抜き出した文章 ▸
○ ○ ○ ○ ○ ○ ○

学会誌 第89巻第5号 農業用ダムにおける洪水調節機能の増進方策(2021年5月発行)

◆小特集の趣旨
 近年の水害の激甚化を踏まえ,既存ダムの有効貯水容量を洪水調節に最大限活用できるよう,関係省庁の密
接な連携の下,令和元年12 月12 日に「既存ダムの洪水調節機能強化に向けた基本方針」(以下,「基本方針」
という)が策定され,すべての既存ダムを対象に洪水調節機能の強化に向けた検証を行い,一級水系を対象に
令和2 年の出水期から新たな運用を開始するとともに,二級水系のダムについても,緊急性に応じて順次実行
していくこととされました。その後,基本方針に基づき,令和2 年5 月末までに一級水系109 水系のうちダム
のある全99 水系において治水協定の合意がはかられ,洪水調節機能の強化に向けた取組みが開始されていま
す。その直後の7 月には,九州地方をはじめとする全国各地で梅雨前線による令和2 年7 月豪雨が発生し,関
連する多くの事例や課題も浮き彫りにされたと考えられます。

○ ○ ○ ○ ○ ○ ○

用意したデータ ▸
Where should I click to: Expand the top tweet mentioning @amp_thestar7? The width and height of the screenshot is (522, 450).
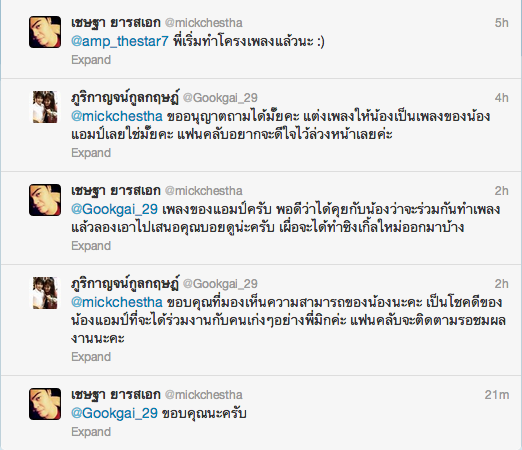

○ ○ ○ ○ ○ ○ ○

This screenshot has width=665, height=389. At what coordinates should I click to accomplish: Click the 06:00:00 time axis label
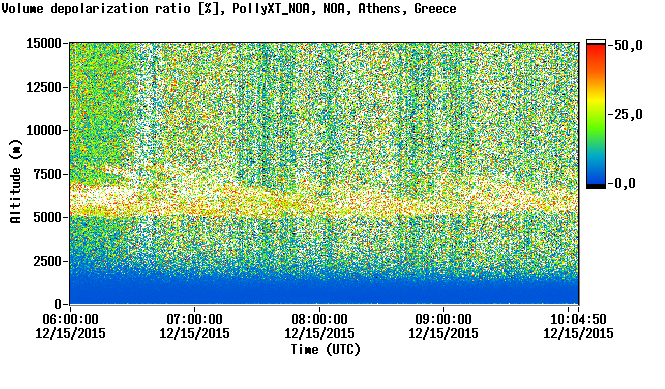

○ ○ ○ ○ ○ ○ ○

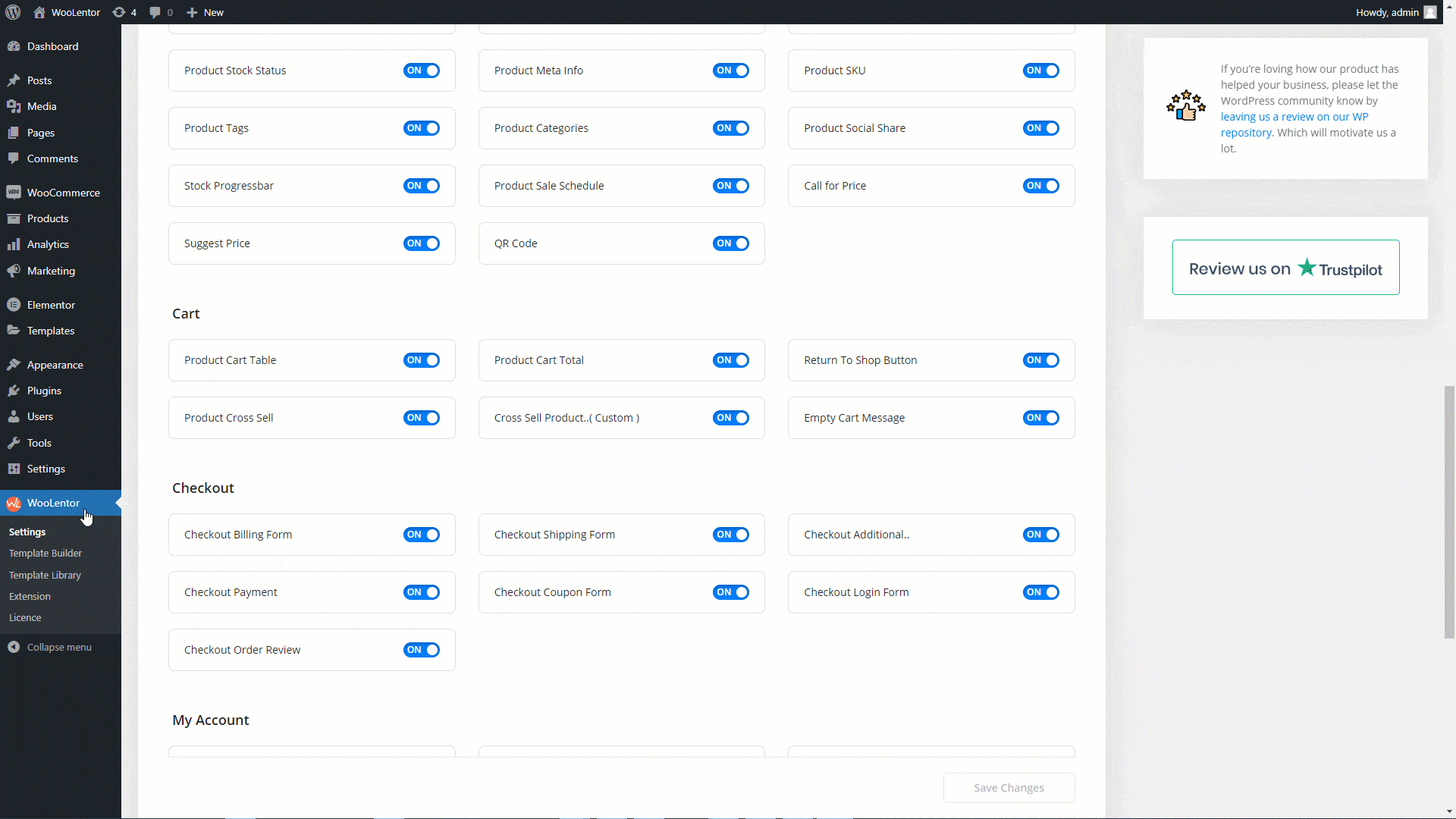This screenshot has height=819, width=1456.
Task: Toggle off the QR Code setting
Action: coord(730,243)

○ ○ ○ ○ ○ ○ ○

出された課題 1 ▸ ダムの洪水調節の文章のうち、「学会誌 第89巻第5号 農業用ダムにおける洪水調節機能の増進方策(2021年5月発行)」から「連する多くの事例や課題も浮き彫りにされたと考えられます。」までを一字も変えずに書き出してください。
出された課題 2 ▸ ダムの洪水調節の文章を2文にまとめてください。

正しい答え 1 ▸
学会誌 第89巻第5号 農業用ダムにおける洪水調節機能の増進方策(2021年5月発行)

◆小特集の趣旨
 近年の水害の激甚化を踏まえ,既存ダムの有効貯水容量を洪水調節に最大限活用できるよう,関係省庁の密
接な連携の下,令和元年12 月12 日に「既存ダムの洪水調節機能強化に向けた基本方針」(以下,「基本方針」
という)が策定され,すべての既存ダムを対象に洪水調節機能の強化に向けた検証を行い,一級水系を対象に
令和2 年の出水期から新たな運用を開始するとともに,二級水系のダムについても,緊急性に応じて順次実行
していくこととされました。その後,基本方針に基づき,令和2 年5 月末までに一級水系109 水系のうちダム
のある全99 水系において治水協定の合意がはかられ,洪水調節機能の強化に向けた取組みが開始されていま
す。その直後の7 月には,九州地方をはじめとする全国各地で梅雨前線による令和2 年7 月豪雨が発生し,関
連する多くの事例や課題も浮き彫りにされたと考えられます。

正しい答え 2 ▸ 水害の激甚化を踏まえ、既存ダムの有効貯水容量を洪水調節に最大限活用できるよう、令和元年12月12日に「既存ダムの洪水調節機能強化に向けた基本方針」が策定され、一級水系では令和2年の出水期から新たな運用を始めることとされました。令和2年5月末までにダムのある全99水系で治水協定が合意され、その直後の7月には令和2年7月豪雨が発生し、関連する多くの事例や課題が浮き彫りにされたと考えられます。